Elizabeth Weise of USA TODAY says the food industry held its breath this year. The dawn of 2004 followed the grim discovery of the first case of mad cow disease in the USA:

This was a year of reaction and preparation for those who are responsible for keeping the food supply safe. While continuing efforts to curtail disease outbreaks from such sources as E. coli and salmonella, health authorities and food safety regulators faced the mad cow threat and concerns about bioterrorism.


A dreaded disease
After the deadly brain-wasting disease known to scientists as bovine spongiform encephalopathy was found in a Washington state dairy cow just before Christmas last year, countries that had long been U.S. trading partners closed their borders to American beef. The meat industry reeled.
Mad cow disease is particularly feared because it is incurable and always fatal.
But no new cases were found this year, even after the Department of Agriculture launched an intensive program to test as many as 268,000 cattle from June 2004 to November 2005.

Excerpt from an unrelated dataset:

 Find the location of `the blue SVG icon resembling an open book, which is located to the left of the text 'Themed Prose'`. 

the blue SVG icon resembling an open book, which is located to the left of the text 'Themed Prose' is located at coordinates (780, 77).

Though testing increased, one thing that did not happen was the implementation of stricter regulations on what can be fed to cattle. Feed that contains ground-up parts of infected animals is the primary means of transmission.
The Food and Drug Administration said in January that it would ban the feeding of cattle blood to calves and the litter from poultry cages to cattle. Both the materials end up in feed, even though they are potential contaminants. But both practices are still allowed.

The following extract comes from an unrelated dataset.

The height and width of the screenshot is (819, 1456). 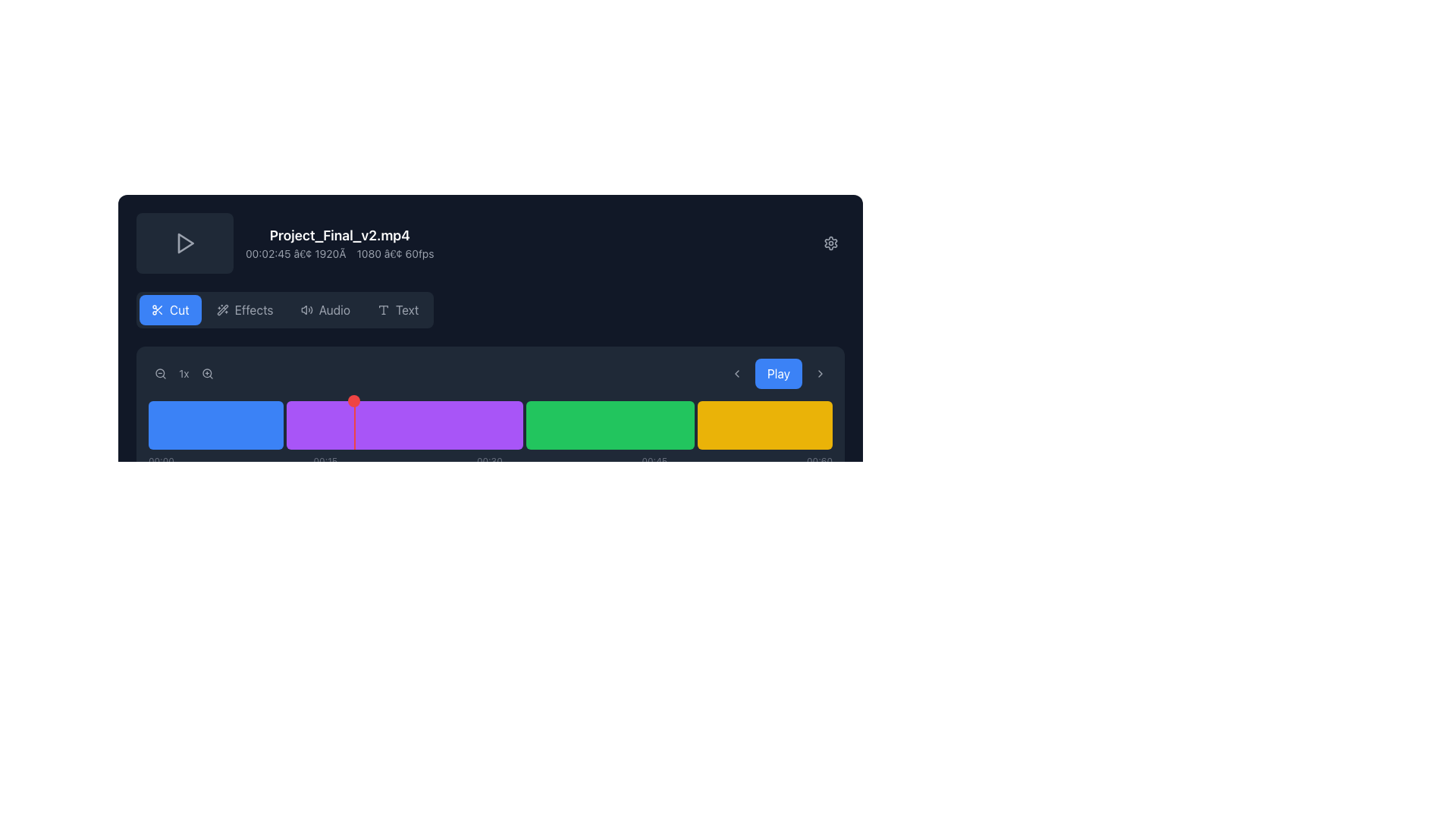 I want to click on the play button on the informational display that shows details about the video file, including title, duration, resolution, and frame rate, so click(x=491, y=242).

The FDA’s position is that because the USDA now requires the removal of all “specified risk materials” – the parts known to carry the mad cow infection – from slaughtered cattle, there is no longer any danger from having the remaining cattle parts in feed.

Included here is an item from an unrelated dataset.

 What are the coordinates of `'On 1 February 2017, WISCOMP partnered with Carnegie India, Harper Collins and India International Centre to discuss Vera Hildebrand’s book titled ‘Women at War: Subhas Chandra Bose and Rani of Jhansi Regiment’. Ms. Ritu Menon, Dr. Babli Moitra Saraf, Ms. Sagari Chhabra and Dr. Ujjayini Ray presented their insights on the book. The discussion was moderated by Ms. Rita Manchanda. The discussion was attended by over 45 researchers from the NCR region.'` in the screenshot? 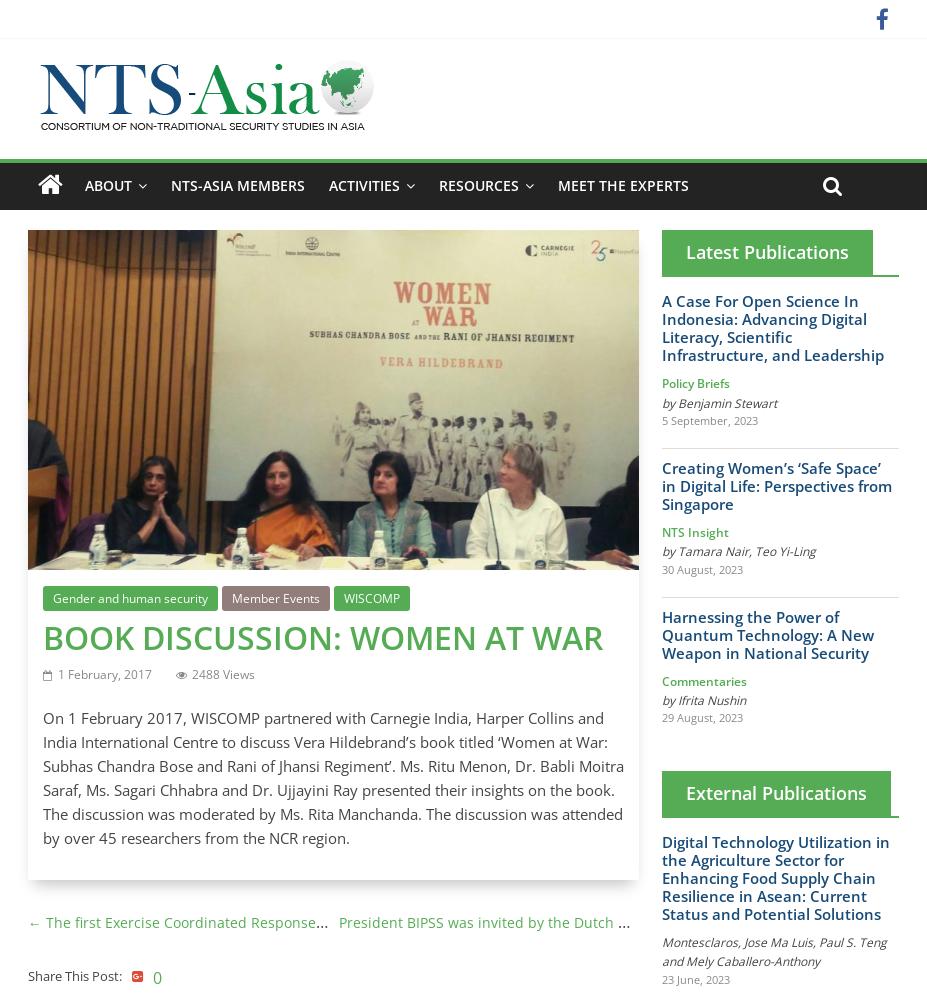 It's located at (331, 778).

But food safety experts protest that the removal of risk materials is not 100% effective. “There are more holes in their regulations on specified risk materials than there are in a mad cow’s brain,” says Carol Tucker Foreman of the Consumer Federation of America.
The specter of bioterrorism
The other major food safety issue was marked by incremental changes and a splash of drama.
This month, the FDA published the last of its four bioterrorism regulations. This was the last of new powers given to the FDA by Congress after the terrorist attacks of Sept. 11, 2001, and the subsequent deaths of five people from exposure to anthrax-laced envelopes sent through the mail.
The fear is that terrorists will try to contaminate the food supply. Already in place are rules requiring the registration of food producers, prior notice of when food will be imported and impoundment of food that producers or importers fear could be dangerous.
The fourth measure requires companies to begin keeping records within 12 months that will allow U.S. officials to trace the source of food contamination.
The rules apply to firms that manufacture, process, pack, transport, distribute, receive, hold or import food.
The drama came when Health and Human Services Secretary Tommy Thompson, in announcing his resignation on Dec. 3, commented, “For the life of me, I cannot understand why the terrorists have not attacked our food supply, because it is so easy to do.”
President Bush dismissed the warning and said, “We’re doing everything we can to protect the American people.” Bush nominated the Environmental Protection Agency’s Mike Leavitt to succeed Thompson.
A new chapter
The year also saw the departure of Elsa Murano, the USDA’s food safety chief. She began in September 2001 and left this month to become the dean of the College of Agriculture at Texas A&M University.
Murano points out with pride that the number of USDA food recalls, which had been going up since the mid-1990s, has finally begun to come down. There were 113 food recalls in 2003, 68 in 2003 and, as of Dec. 12, 47 in 2004.